EXERCISE INSTRUCTIONS | Count the lines of the material below that contain the string "action", treating case as significant. Reply with the number only.

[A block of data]
────────────────
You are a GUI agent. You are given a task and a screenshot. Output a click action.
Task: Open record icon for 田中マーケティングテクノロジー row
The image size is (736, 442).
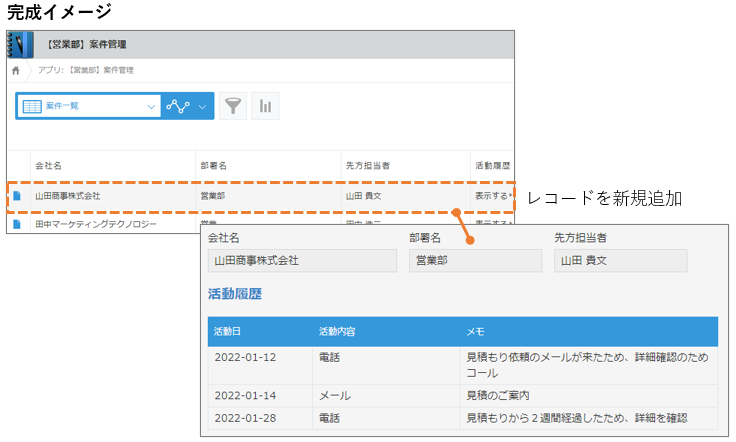[x=17, y=225]
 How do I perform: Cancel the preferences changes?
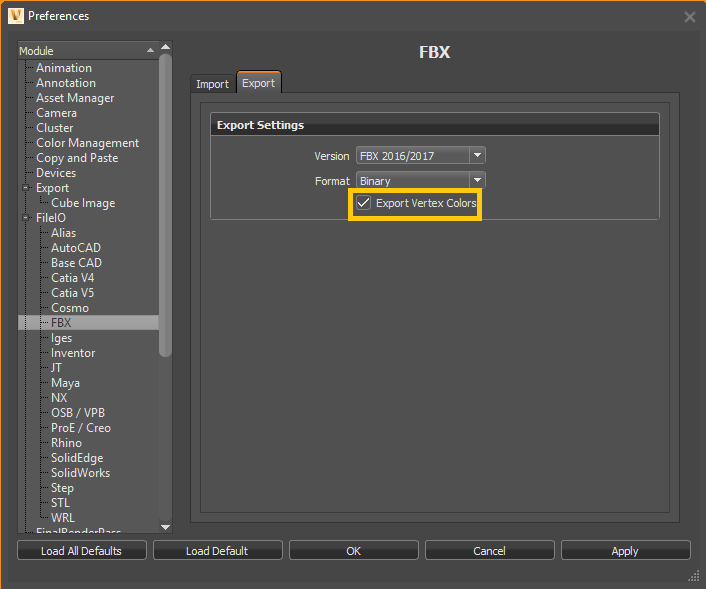[x=489, y=551]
────────────────
ANSWER | 1